Gaza is Sarajevo, is Podujevo, is Oluja, is Batajnica, is Srebrenica. It is Vukovar and the Tvrđavska market and Markale. It is the horror of the bomb dropping from above, of “all men are combatants”, of the refugee column.
Read this if you are from #Yugoslavia and remember. And then let’s do something.
#CeasefireNow #Palestine #Gaza #Israel
From: @bogiperson
https://wandering.shop/@bogiperson/111653638409947863
@loshmi @bogiperson I agree with the conclusion, but not with the premise. I actually have commented on why it's incorrect to compare serbian massacres in #Bosnia with Israeli war crimes in Gaza.
I understand that you're coming from a good faith perspective, but I think that nuanced understanding of situations is strictly better to populism.
@loshmi the major difference that I see is that Bosnian war was not started on behalf of the people by a Bosnian military autocracy, but rather it was started by serbian cells within the newly-independent country against freely elected government of the independent BiH.
Your argument for similarity is very humanist, and it's nice, but it is by definition populist, I'm sorry. By the same token, one can say "Kfar Aza is Bucha is Irpen is Kherson" and compare arab league and allied armies to russian army, right?
Also, many people who start with invoking Srebrenica end with "from the river to the sea". But I agree with the sentiment. First #Mossad has shown that it can't be trusted to do intelligence, and now #IDF has shown that it can't be trusted to wage a defensive war.
@jonn That’s fine, but it feels a bit unfair to start this discussion and then bow out. Are you Bosnian? Thanks for the link, I’ll read when I can. Lucky guess that I read Russian!
In any case, my examples involved particular aspects of asymmetric and horrific state violence from and by multiple actors in the Yugoslav wars. It is not about comparing the causes of war, but its subjective experience. This is how I experienced it as a child and teenager.
@loshmi I'm sorry, I just didn't want for my emotions to spill over into the conversation, it's a personal experience for you and I didn't want to upset you with my unsolicited opinion.
I'm not Bosnian, I'm Latvian, but I have spent many years in Croatia and I have Bosnian friends.
I can appreciate that you find similarities in the emotional response of people faced with state violence, but people of Bosnia didn't want to erase serbia, didn't launch and support a combined arms warfare operation, they merely voted and not even a half-year later, faced utter and ruthless strike.

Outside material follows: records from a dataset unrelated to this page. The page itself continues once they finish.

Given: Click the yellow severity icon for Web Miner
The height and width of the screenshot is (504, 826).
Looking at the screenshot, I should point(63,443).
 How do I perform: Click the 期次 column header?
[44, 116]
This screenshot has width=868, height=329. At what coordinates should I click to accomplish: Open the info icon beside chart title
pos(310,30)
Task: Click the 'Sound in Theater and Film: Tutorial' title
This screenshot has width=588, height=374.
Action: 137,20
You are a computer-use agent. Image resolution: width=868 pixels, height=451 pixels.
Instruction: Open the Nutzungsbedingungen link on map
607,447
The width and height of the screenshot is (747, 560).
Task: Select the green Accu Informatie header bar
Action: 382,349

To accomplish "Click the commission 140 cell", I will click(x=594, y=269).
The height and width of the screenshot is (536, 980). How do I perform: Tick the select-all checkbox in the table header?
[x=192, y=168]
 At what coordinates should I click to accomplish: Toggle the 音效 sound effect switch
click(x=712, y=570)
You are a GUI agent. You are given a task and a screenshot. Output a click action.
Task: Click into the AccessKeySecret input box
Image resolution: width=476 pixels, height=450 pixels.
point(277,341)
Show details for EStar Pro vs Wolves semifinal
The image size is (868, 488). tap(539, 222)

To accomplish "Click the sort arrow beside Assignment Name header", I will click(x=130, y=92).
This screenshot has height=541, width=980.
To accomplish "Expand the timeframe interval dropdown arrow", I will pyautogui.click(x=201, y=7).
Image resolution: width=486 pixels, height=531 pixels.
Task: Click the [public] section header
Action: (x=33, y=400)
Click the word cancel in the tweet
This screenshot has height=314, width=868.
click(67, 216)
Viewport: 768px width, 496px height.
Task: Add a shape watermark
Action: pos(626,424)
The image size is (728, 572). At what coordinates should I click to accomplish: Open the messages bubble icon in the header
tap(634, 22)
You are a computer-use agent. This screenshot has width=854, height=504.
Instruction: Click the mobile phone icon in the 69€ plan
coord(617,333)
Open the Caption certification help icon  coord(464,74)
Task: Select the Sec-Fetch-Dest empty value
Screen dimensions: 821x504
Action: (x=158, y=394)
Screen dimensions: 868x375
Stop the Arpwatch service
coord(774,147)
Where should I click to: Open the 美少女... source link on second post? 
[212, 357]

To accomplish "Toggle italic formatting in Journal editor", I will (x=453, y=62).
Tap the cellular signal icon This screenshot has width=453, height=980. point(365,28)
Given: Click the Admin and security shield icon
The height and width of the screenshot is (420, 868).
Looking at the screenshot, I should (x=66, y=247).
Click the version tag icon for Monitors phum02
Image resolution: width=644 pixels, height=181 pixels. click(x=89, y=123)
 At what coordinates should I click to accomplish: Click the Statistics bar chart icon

Again, I'm not saying that all Gazans are monsters or that IDF is handling things well, but I can't—in good faith—support hamas-apologists or take away the rights of states to defend (even if the states are fascist, like netanyahu's Israel).
In the upcoming years my country will face a russian invasion and I would rather it wouldn't be limited in the way it can retaliate, say, in Pskov Oblast. I don't know if it makes sense to you, but that's how I see it.
@loshmi if you read the occupant language, here's a very interesting and chilling account of Gazan intellectuals thinking about the war and their reaction to it: https://meduza.io/feature/2023/12/26/ya-molila-boga-chtoby-my-pogibli-vse-vmeste-i-srazu-esli-budut-bombit
Actually, the more I think about comparing Bosnians to Gazans the more upset I become :D So I'd rather stop this conversation before I actually get angry. 🙏 Sorry for not being able to cope with emotions, but please take your time to read the account of several civilians I have linked.